A second line of shuttle employees this morning will join the Storyville Stompers brass band leading the "last" external tank out of its Michoud Assembly Facility hangar east of New Orleans. The 15-story, 27-foot diameter tank built by Lockheed Martin Corp. will help launch what is now the last of two remaining scheduled shuttle missions, an Endeavour flight targeted for the end of February.
To watch live coverage of the event starting at 9:45 a.m. EDT, click on the NASA TV box at right to launch a viewer. You can also follow live tweets here.
Guest speakers during a roughly 40-minute ceremony will include U.S. Sen.
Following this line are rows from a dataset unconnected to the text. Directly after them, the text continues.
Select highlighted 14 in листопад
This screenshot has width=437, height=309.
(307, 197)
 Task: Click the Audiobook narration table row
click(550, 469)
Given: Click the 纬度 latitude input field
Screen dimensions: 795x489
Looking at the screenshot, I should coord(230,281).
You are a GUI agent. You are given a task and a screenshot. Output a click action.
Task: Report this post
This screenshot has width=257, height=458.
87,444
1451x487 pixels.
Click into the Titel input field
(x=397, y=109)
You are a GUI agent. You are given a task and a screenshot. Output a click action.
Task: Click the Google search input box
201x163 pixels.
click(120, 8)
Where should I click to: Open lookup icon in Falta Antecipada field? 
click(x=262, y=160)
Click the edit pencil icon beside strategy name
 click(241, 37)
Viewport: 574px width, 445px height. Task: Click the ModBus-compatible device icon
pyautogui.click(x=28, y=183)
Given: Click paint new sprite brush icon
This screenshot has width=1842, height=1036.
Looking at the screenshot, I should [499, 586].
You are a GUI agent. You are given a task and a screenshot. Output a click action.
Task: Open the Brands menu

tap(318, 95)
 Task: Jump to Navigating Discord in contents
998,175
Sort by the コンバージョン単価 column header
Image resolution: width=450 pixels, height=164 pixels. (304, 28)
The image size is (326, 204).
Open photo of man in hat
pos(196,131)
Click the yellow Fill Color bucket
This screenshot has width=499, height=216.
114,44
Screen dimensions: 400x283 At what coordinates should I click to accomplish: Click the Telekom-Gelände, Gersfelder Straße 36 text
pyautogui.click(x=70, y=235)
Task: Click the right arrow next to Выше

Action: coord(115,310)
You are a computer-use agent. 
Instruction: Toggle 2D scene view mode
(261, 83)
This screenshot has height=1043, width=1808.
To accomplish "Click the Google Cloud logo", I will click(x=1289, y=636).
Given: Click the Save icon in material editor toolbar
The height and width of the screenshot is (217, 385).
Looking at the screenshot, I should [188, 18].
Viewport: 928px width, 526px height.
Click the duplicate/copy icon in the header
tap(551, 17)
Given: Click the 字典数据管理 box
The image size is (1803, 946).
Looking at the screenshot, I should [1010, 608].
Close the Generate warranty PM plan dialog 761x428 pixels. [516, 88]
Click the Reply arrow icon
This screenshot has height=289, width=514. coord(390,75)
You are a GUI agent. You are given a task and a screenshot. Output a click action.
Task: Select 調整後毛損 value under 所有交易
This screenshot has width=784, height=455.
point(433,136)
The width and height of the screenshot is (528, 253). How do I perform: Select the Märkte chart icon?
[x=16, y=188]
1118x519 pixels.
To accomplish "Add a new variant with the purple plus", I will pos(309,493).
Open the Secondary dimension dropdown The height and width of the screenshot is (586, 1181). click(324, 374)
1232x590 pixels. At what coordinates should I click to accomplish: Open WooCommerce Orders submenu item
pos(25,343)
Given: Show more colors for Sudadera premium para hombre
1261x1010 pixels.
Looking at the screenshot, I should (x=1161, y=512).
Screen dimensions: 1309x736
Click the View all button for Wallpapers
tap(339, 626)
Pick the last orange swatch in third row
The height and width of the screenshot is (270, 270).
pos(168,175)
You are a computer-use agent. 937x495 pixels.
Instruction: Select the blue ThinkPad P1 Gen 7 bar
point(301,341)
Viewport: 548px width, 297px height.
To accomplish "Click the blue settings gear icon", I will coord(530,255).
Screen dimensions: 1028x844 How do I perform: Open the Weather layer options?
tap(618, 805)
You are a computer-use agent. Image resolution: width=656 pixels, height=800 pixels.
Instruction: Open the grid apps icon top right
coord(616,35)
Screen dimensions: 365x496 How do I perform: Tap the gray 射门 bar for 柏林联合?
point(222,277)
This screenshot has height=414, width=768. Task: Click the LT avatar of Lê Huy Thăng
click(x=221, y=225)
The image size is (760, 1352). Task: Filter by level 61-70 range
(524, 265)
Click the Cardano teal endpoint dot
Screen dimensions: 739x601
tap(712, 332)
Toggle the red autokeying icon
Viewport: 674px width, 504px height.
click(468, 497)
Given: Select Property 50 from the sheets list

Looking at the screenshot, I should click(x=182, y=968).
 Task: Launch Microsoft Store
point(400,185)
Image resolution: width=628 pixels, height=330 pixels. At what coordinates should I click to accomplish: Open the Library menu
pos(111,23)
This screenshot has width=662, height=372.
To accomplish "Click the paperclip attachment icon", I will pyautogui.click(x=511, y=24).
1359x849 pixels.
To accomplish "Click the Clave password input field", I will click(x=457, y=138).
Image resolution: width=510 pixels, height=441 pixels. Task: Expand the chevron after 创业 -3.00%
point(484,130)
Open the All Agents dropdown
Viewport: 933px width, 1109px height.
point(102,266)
David Vitter of Louisiana; Robert Lightfoot, director of NASA's Marshall Space Flight Center in Huntsville, Ala., which manages the Michoud facility; Bill Hill, assistant associate administrator for the shuttle program; and Joanne Maguire, executive vice president of Lockheed Martin Space Systems Company.
Numerous other shuttle program and community leaders are on hand, including two astronauts assigned to the flight labeled STS-134: commander Mark Kelly and mission specialist Roberto Vittori.
The tank, known as ET-138, will be loaded on the Pegasus barge and towed 900 miles across the Gulf of Mexico to Kennedy Space Center, likely arriving by next Wednesday.
Michoud will deliver another tank to KSC that will serve a shuttle on standby in case anything goes wrong with that last scheduled mission.
However, NASA, the White House and Congress are considering whether to fly that "launch on need" shuttle -- assuming it is not needed in an emergency -- for a 135th and final mission before the shuttle program is retired.